# Work to complete:
Please print, exactly as written, the line containing "The height and" and each line after it through the end of the material; pictures stay out.

★ ★ ★

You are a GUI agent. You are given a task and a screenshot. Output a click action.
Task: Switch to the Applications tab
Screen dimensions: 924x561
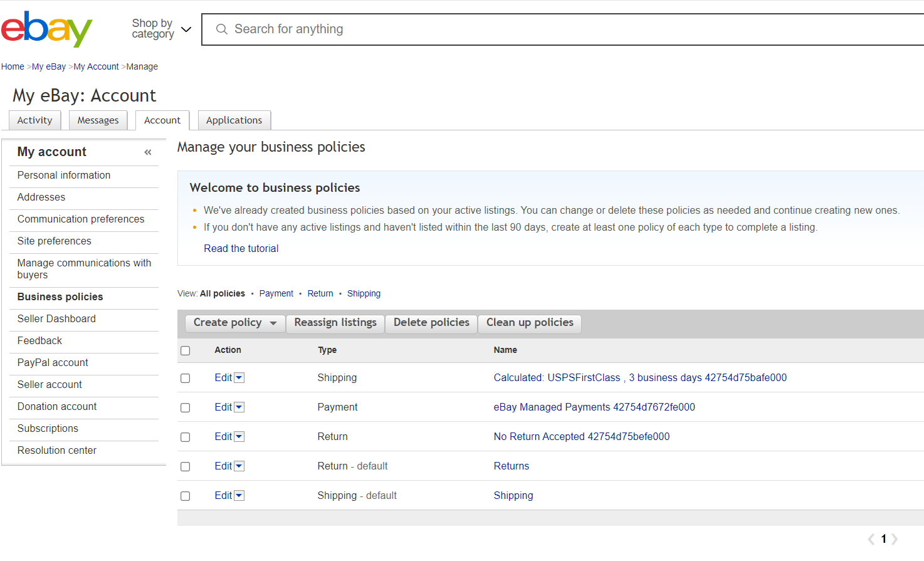[x=234, y=120]

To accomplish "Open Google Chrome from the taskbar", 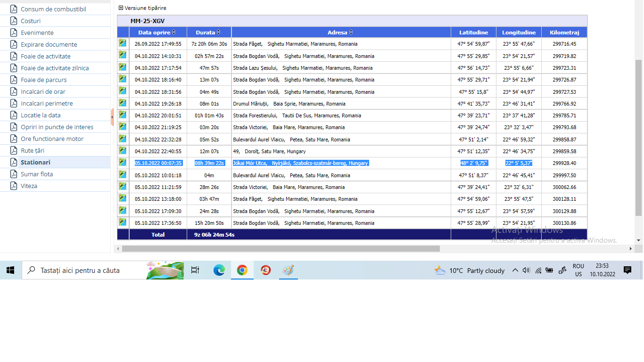I will click(x=242, y=270).
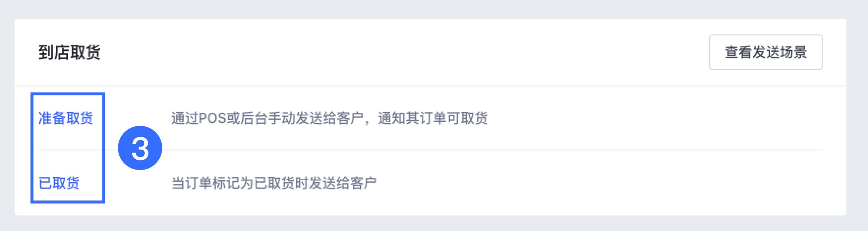Click the description 当订单标记为已取货时发送给客户
The width and height of the screenshot is (868, 231).
pyautogui.click(x=274, y=183)
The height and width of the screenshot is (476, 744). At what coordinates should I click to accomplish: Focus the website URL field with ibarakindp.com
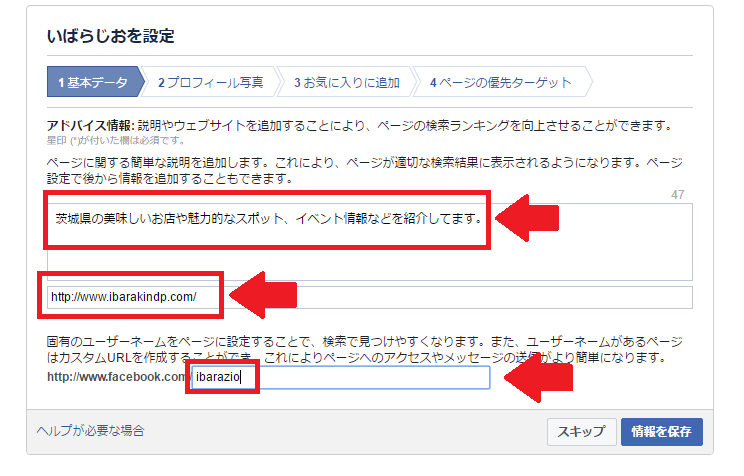coord(370,297)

★ ★ ★

# Exercise output:
The height and width of the screenshot is (476, 744). At what coordinates should I click to accomplish: Focus the website URL field with ibarakindp.com
coord(370,297)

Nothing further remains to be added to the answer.